_EXCERPT PROVIDED:_
The biggest news in markets across the world was the British vote to pull out of the European Union after some 43 years as a participant in the EU (and the former Common Market). It’s estimated that global markets lost the equivalent of $2 trillion in value on June 24, when the results of the Brexit poll became clear. In the United States, the Standard & Poor 500 Index took a dive, plunging 76 points or 3.6 percent. The Dow Jones Industrial Average did the same, falling 611 points or 3.4 percent, and the Nasdaq Composite dropped 202 points or 4.12 percent. Here’s an overview on what Brexit means for the United States.
How will this affect the United States?
The U.S. markets’ losses represent some $675 billion in market value, which erased all the year’s gains to date. On the other hand, U.S. currency and bond markets saw a surge as investors fleeing the Brexit-induced turmoil turned to alternatives outside Europe. The U.K is not the most important U.S. trade partner – ranking 5th or 6th behind other nations. However, in an age of global connectivity, U.S. markets, the financial industry and various corporations will be affected to some degree by what plays out in the U.K and in Europe as a whole. Some thoughts to consider:
- The immediate dramatic response to the Brexit poll was generated by two main catalysts – uncertainty and surprise. The markets hate uncertainty, and right now everyone is in unchartered territory. To a large extent, the sell-off in the markets resulted from the shock when investors, who expected U.K. voters to vote to stay put, realized they were wrong.
- No one knows how long the sell-off and other market shocks will last. We are dealing with situations that have no precedent. Volatility in U.S. markets might continue, but Wall Street gurus are urging investors to be patient and stay the course.
- Many investment experts hope the initial reaction on the exchanges will be short lived. Many expect this to be more of a shock to the U.S. exchanges than a factor that could precipitate a full-blown crisis. That being said, some economists believe the U.S. economy might see gross domestic product decline somewhat, possibly losing as much as 0.6 percentage points over the next 12 months.
- Some analysts believe a dismal outlook for European stocks in the medium term could help U.S. stocks to rebound – but not immediately.
- Economists predict tighter financial conditions amongst industrialized nations. In the United States, that suggests the Federal Reserve won’t hike interest rates anytime soon. Some analysts think there might be a chance of a hike in December; others believe it won’t happen until 2017.
- London’s role as a major hub of world finance is expected to be diminished by the pull-out from the EU. Other major financial centers – including New York – could benefit from London’s shrinking role in the international capital markets.
The U.K.’s exit from the EU will be a complicated and lengthy process. It will be some time before the full ramifications for the British, Europe and the global economy can be understood and measured.
The discussion points above are general in nature and are not intended to replace advice from professional tax and investment specialists.

_TO DO:_
a. In the Brexit article, rewrite the passage between "- No one knows" and "next 12 months.", inclusive, substituting "Instability" for "Volatility".
b. Translate this sentence from the Brexit article into Spanish: "The U.K.’s exit from the EU will be a complicated and lengthy process."

_EXCERPTED RECORDS:_
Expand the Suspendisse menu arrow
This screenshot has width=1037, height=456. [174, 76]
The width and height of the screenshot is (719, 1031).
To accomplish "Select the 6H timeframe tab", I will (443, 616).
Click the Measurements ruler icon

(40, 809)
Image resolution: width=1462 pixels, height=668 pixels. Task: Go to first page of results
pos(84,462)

_SET OF ANSWERS:_
a.
- No one knows how long the sell-off and other market shocks will last. We are dealing with situations that have no precedent. Instability in U.S. markets might continue, but Wall Street gurus are urging investors to be patient and stay the course.
- Many investment experts hope the initial reaction on the exchanges will be short lived. Many expect this to be more of a shock to the U.S. exchanges than a factor that could precipitate a full-blown crisis. That being said, some economists believe the U.S. economy might see gross domestic product decline somewhat, possibly losing as much as 0.6 percentage points over the next 12 months.

b. La salida del Reino Unido de la UE será un proceso complicado y prolongado.